Under the patronage of the Kuwait National Council for Culture, Arts, and Letters, the Museum of Manufactured Response to Absence (MoMRtA) premieres as an intervention at the Museum of Modern Art in Kuwait on May 22, 2012 at 7 pm. MoMRtA is conceived in response to the absence of the people and the documents relating to the history of Palestinians in Kuwait, who formed a vibrant community from their arrival in 1936 until their departure enmasse following the Iraqi invasion in 1990.
Historically, the State of Kuwait was exceptionally receptive to large waves of Palestinian immigration due to its support for the Pan-Arab movement and its adoption of the Palestinian cause. Palestinians first arrived in Kuwait as visitors involved in educational missions around the time that oil was discovered in the Burgan Field in 1938. As a result of the 1948 and 1967 wars, more Palestinians settled there, and by 1990 Palestinians in Kuwait numbered 400,000. As Kuwait's national development plans were set into motion, Palestinians there found themselves players in the golden era of the construction of the Kuwaiti nation. Prior to the age of armed struggle, Palestinians in Kuwait strove to persist in an environment striding steadily towards progress and change while expectantly awaiting the materialization of a state of their own.
The Museum of Manufactured Response to Absence questions the impact of the presence or absence of minority communities and subcultures on the nations they take residence in. In specific, MoMRtA investigates the unchronicled impact of the unique Palestinian society that emerged in Kuwait, one that contributed to and lived the modernization of Kuwait and the pioneering projects undertaken in this vein. MoMRtA’s exploration is conducted through a collection of twenty-eight commissioned objects that purposefully conjure the fading of, and thereby recall, the golden era of Kuwaiti and Palestinian-Kuwaiti society. In light of the lack of collective images, narratives, and archives, memory is taken as the main point of reference for the museum’s objects. Fragile and fragmented, this is a memory that has been accumulated, dismantled, reassembled, and at times lost. The museum’s objects conflate the pieces of this recollected past in order to recognize and make sense of the present, an act that bestows them with an appearance of being at once real, impossible and unreal, and that addresses, imagines and reclaims the history and legacy of Palestinians in Kuwait.
MoMRtA includes works by Kamel Abu Yahya, Mohamed Abusal, May Batt, Pieke Bergmans, Bilal Chrif, Cevdet Erek, Bruno Fantoni, Mohssin Harraki, Ziad Hilal, Raed Ibrahim, Hakim Jamain, Rebecca Joselyn, Katharine Morling, Paul Rioblotti, Mohssin Al Tamar, Amin Tbakhi, George Vlosich, Khadijeh Yosef and Nabeel Younis. It is curated by Ala Younis and produced by MinRASY Projects.

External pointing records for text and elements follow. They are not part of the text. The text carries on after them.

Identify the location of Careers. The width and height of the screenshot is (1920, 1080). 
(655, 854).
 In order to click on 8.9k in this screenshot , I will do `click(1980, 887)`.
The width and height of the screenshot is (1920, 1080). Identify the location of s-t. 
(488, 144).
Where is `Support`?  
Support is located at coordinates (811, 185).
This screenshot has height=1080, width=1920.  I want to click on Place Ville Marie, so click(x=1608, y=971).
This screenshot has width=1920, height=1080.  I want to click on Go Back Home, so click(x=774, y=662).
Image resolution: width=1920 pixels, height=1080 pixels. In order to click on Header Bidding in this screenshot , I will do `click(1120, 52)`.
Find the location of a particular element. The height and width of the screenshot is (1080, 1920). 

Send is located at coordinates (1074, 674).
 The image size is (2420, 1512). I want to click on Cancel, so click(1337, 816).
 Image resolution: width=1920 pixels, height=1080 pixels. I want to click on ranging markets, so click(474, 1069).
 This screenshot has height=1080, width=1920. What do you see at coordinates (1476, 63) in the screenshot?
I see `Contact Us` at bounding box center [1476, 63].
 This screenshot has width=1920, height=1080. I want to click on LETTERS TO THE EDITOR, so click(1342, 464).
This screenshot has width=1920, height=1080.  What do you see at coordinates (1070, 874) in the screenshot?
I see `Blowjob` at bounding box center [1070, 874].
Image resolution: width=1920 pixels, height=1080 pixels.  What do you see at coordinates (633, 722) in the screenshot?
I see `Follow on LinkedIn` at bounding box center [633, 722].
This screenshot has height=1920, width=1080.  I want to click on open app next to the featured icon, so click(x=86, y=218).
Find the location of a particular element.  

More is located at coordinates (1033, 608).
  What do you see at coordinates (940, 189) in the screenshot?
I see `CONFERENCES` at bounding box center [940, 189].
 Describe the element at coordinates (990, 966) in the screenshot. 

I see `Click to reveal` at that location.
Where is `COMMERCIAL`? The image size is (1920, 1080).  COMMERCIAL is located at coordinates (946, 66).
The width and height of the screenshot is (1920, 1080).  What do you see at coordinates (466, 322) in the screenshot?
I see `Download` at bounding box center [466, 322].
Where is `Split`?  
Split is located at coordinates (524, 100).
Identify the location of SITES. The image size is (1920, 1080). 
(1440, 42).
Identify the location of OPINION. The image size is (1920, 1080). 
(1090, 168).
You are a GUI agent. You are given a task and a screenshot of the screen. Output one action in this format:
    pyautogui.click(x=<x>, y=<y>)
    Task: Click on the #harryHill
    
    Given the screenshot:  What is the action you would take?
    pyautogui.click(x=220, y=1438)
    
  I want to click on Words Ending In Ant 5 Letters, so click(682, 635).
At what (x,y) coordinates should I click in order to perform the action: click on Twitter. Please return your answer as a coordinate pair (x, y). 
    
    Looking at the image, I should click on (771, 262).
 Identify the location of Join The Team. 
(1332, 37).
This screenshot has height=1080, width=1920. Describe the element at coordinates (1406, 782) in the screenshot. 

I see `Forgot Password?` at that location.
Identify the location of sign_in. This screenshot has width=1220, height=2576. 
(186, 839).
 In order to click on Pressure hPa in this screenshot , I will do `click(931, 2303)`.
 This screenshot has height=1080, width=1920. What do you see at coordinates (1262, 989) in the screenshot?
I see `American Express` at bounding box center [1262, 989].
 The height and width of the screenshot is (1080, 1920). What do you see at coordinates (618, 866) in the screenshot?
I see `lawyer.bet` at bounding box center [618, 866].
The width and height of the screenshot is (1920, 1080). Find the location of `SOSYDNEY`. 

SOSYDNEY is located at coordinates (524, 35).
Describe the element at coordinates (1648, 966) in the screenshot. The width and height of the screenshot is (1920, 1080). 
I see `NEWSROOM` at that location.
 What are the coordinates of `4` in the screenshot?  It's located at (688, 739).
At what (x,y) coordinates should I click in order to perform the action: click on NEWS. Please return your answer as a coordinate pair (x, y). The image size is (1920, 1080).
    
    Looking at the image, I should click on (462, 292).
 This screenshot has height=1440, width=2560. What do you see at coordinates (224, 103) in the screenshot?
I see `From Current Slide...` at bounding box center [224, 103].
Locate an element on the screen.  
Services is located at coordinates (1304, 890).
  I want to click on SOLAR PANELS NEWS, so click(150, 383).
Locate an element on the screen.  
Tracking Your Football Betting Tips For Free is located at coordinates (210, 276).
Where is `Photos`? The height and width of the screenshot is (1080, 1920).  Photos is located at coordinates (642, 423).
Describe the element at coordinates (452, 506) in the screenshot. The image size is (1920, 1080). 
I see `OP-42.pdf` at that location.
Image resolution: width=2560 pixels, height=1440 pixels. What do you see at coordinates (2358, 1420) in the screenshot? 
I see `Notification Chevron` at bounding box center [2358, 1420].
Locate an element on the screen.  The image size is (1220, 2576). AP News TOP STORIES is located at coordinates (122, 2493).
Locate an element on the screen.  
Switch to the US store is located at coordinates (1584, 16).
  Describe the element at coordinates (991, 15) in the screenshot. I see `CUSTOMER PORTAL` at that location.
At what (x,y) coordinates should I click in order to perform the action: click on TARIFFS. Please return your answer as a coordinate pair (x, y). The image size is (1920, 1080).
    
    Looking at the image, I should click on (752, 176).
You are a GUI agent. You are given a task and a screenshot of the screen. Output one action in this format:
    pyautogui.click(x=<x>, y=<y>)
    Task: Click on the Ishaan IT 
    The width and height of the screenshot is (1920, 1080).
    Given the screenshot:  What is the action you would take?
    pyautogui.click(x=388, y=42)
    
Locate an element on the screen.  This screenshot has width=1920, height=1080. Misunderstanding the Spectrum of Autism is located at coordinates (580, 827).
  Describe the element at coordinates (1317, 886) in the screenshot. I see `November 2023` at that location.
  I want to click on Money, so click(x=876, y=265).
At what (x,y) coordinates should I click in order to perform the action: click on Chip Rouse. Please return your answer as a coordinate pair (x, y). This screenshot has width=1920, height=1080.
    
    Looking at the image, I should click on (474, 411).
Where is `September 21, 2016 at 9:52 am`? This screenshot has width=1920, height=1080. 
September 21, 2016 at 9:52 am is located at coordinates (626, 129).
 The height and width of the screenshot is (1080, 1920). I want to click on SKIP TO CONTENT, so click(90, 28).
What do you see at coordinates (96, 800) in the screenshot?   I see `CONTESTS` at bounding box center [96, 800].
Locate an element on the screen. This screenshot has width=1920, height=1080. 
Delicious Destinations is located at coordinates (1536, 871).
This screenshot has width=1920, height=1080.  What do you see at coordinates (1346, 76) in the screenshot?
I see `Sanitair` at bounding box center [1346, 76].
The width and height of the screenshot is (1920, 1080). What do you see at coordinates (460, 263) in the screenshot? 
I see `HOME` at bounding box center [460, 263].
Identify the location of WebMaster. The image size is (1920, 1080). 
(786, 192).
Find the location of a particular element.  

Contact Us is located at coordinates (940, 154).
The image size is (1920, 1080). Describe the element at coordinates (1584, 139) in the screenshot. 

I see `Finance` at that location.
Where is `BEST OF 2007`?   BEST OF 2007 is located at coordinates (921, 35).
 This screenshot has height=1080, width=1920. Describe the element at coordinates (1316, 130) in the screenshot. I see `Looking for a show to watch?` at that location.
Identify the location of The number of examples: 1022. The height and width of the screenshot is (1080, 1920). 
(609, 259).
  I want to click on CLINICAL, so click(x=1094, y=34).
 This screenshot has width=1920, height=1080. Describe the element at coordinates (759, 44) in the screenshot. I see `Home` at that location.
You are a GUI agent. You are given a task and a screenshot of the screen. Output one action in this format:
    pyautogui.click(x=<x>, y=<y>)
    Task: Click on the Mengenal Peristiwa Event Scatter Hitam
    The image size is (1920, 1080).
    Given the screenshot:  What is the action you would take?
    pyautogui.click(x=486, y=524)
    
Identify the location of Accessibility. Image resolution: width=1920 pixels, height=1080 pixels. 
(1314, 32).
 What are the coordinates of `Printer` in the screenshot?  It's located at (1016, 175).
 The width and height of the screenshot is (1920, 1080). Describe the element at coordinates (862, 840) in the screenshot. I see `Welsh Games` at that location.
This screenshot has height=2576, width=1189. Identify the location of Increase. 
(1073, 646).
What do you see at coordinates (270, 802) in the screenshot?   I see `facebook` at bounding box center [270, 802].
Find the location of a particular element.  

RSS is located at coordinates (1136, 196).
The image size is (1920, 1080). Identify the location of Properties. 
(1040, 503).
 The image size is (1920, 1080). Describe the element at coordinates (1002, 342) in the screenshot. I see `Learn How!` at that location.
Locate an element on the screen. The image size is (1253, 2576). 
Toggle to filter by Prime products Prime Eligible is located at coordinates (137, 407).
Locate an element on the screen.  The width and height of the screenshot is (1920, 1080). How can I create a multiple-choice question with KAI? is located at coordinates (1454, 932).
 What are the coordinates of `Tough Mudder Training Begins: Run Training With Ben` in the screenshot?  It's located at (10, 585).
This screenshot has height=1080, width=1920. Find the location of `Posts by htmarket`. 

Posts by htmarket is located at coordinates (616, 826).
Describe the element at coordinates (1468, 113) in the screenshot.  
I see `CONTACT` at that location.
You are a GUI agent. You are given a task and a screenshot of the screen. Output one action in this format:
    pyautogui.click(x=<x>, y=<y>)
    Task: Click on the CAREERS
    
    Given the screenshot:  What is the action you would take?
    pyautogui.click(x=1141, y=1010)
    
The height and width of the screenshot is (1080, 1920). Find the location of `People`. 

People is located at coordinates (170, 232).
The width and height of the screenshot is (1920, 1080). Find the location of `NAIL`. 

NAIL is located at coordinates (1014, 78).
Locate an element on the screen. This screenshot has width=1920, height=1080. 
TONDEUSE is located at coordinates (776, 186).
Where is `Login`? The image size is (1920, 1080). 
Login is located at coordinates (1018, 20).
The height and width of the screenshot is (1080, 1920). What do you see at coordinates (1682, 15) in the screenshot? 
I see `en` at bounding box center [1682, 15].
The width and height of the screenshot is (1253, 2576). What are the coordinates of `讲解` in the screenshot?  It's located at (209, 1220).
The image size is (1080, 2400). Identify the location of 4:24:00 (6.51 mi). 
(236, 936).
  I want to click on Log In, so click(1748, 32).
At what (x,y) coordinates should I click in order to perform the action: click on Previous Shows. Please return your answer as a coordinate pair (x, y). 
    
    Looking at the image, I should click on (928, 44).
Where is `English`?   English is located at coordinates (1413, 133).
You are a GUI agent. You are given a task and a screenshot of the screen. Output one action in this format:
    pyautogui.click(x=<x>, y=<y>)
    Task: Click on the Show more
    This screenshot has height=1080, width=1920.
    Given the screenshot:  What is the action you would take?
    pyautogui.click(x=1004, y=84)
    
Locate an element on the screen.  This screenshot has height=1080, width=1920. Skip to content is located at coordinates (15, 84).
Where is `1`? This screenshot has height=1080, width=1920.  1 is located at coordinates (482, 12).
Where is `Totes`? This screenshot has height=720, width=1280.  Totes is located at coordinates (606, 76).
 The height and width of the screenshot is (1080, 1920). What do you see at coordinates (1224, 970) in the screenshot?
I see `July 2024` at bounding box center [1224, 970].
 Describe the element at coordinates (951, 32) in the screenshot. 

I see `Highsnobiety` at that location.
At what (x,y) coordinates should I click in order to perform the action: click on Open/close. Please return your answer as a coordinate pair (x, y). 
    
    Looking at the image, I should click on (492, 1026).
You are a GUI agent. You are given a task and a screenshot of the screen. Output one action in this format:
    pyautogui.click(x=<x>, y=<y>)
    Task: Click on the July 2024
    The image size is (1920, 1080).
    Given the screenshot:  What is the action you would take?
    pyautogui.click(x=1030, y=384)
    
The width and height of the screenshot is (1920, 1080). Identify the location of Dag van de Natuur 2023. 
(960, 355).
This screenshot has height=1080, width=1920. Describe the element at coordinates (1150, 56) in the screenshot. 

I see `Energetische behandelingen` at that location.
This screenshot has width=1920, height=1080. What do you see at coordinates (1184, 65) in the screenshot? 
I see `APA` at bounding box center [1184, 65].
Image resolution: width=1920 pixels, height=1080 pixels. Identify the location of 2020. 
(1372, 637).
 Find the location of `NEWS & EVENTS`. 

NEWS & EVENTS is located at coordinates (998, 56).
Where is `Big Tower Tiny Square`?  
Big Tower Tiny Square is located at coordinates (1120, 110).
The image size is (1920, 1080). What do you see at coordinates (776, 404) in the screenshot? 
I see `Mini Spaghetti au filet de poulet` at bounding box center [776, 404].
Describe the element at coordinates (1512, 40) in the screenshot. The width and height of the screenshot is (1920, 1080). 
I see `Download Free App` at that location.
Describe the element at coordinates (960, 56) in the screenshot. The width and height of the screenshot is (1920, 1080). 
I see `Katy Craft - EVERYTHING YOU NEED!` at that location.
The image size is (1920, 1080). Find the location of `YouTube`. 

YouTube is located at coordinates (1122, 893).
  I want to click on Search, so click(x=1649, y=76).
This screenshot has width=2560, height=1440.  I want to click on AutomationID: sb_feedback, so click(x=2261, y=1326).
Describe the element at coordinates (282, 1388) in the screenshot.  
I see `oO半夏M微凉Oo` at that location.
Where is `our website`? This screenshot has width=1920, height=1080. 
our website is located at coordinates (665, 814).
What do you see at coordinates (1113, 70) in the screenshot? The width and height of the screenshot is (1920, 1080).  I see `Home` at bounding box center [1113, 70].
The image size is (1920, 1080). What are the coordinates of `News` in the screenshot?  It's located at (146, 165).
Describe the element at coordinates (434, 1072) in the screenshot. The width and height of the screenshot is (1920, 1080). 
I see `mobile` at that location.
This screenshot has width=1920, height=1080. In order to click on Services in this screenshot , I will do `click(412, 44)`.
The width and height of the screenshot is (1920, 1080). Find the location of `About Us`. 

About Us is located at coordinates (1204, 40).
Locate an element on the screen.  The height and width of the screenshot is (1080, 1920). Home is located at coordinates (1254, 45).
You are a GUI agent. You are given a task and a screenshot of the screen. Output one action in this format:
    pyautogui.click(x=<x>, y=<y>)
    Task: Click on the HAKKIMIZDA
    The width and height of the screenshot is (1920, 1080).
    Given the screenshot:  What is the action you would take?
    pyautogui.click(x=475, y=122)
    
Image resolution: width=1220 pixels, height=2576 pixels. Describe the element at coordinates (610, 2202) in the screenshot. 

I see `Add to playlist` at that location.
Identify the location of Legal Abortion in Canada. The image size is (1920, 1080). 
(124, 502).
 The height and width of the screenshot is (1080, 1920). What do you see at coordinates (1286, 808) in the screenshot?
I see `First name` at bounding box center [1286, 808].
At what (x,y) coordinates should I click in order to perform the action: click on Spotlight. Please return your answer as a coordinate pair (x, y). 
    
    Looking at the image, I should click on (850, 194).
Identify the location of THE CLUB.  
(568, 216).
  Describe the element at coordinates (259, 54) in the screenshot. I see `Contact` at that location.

Opening at the same time with MoMRtA and under the patronage of the National Council for Culture, Arts and Letters, State of Kuwait, a sound installation by Tarek Atoui, conceived and produced by MinRASY PROJECTS, is presented at Museum of Modern Art in Kuwait. Unplified, is a commissioned work by the Lebanese sound artist, based on the sounds the characters in Ghassan Kanafani’s Men in the Sun would have experienced. Kanafani’s novella revolves around Palestinian illegal immigrants attempting to cross into Kuwait via Basra. Their fate is that of anyone crossing this treacherous path in the extreme conditions of August in an empty water tanker.
The debut of this sound installation is in Kuwait, on May 20, somewhere between Basra and Kuwait. Atoui prepares himself to return to a scene unspecified in the novella, and thus intentionally unspecified to the audience invited to witness Atoui’s representation of a human condition only prescribed to the consciousness of Palestinian literature of Kuwait by way of Kanafani. Atoui’s performance in the echoless vastness of the desert, unwitnessed, parallels the setting and eventuality of the destiny of the sounds, and humans themselves, heard by the men in the sun. Atoui records his performance in the desert, both audio and visual, and brings it back to show on May 22, at the Museum Of Modern Art as part of a sensory installation.
Atoui, like Kanafani, records unwitnessed events.
Exhibitions runs until June 11, 2012, at Museum of Modern Art, Sharq Museum Area, Kuwait City.
Open: Sunday-Thursday. 9am-1pm, 5-8pm. Tel. +965 97206737.